I took my eyes off the ground looked into her crystal blue eyes, and for some reason all that I wanted to say from the moment Victoria woke up, spilled right out of me.

"I can't do this to Victoria anymore. She's obviously gaining back her memory, even though it's slow, it's still something. And it tears me apart knowing that I can't hold her or kiss her anymore, and I want to change that. Every time I look at her, a wave of happiness overcomes me. My heart gets all tingly and jumpy. I'm sorry Liz, I like you, but I love Tori," I said, my voice sounding confident. It felt so good to let it all out.

Her face twisted into a scowl.

"What? I thought you liked me better than her. I thought we had a connection." Liz said. Her hands on her hips, and a frown on her face.

To be honest, I did feel a connection with Liz. The weeks that we have been dating when Tori was in a coma, my feelings for Liz grew. I actually started liking her.

"I do like you Liz, but like I said, I'm in love with Tori. And I don't want to lead you on."

Her eyes became glossy, and her breathing got heavy. I felt a pang of guilt hit me. I didn't want to hurt her, it's just that I needed to end this, so I can be with Victoria. I tried getting over Tori since she lost her memory, but I just couldn't. I can't let her go. I need to be with her.

I bit my lip. "I'm sorry Liz. Please don't cry."

She sniffed. "Okay.. I get it. But can we date until after Christmas? I just want more time with you." Her eyes big and pleading.

I thought about it.

"Christmas is coming in a few days. It doesn't make any difference. What's the harm?" She added.

I bit my lip. She's right, it's only for a few more days. There's no harm in that.

"So yea?" she persisted.

Even though there was a little voice in my head screaming no, I ignored it and gave her a nod and a smile. She squealed and wrapped her arms around my neck. Little shocks went through us.

"Don't you feel that, Zayn? We're meant to be together," she whispered in my ear.

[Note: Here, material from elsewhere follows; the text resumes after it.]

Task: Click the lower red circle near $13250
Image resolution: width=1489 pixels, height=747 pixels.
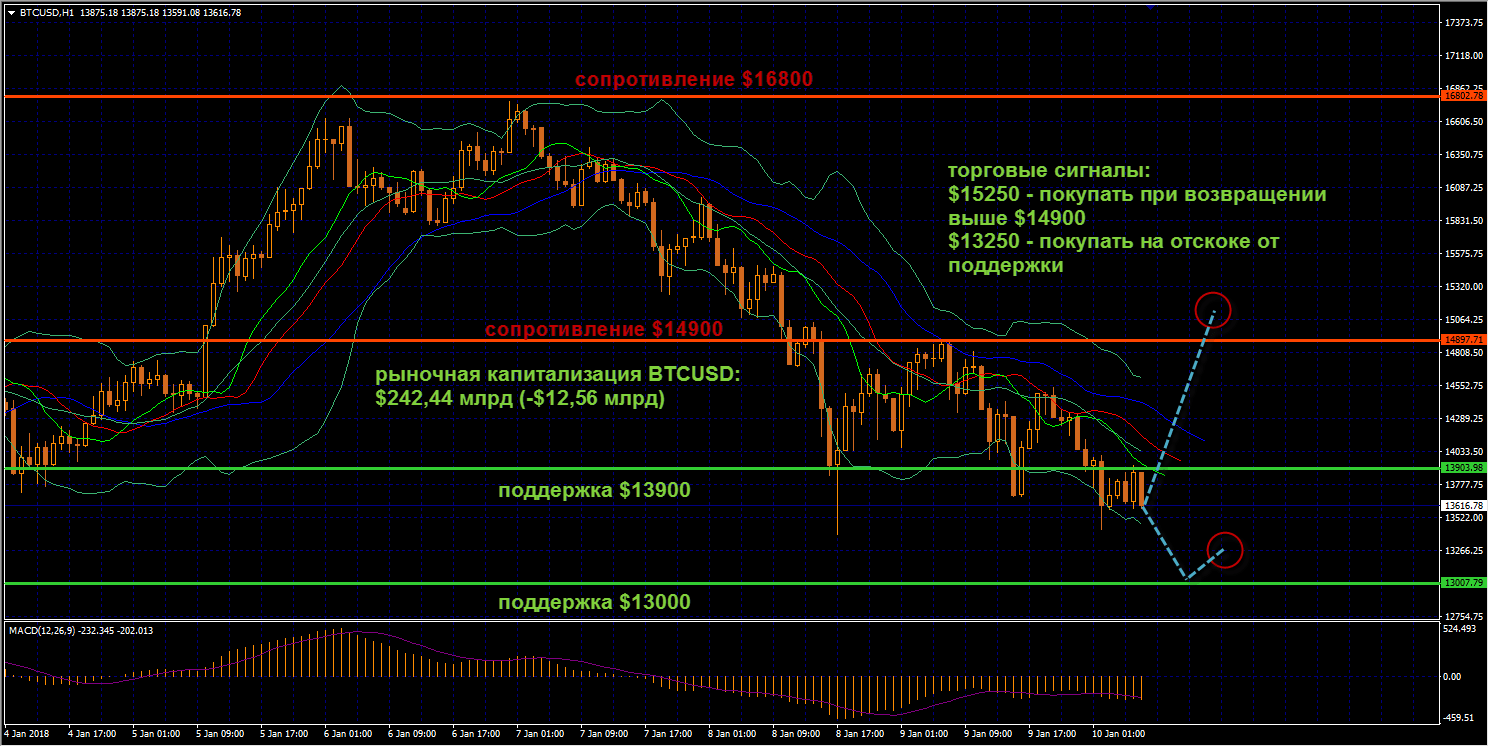Action: [1225, 549]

Yea, it's true, we do have a connection. But when I hugged Victoria, every feeling I felt for her came rushing back. All the pain, struggle and love. She's something else. She's certainly not like any other girl I dated. She was hard to get, a challenge. She's funny, cute, kind and also, she can kick ass. She's purely amazing. She gives me chills and makes my heart race. She's special. She gives me a rush that no one can ever replace.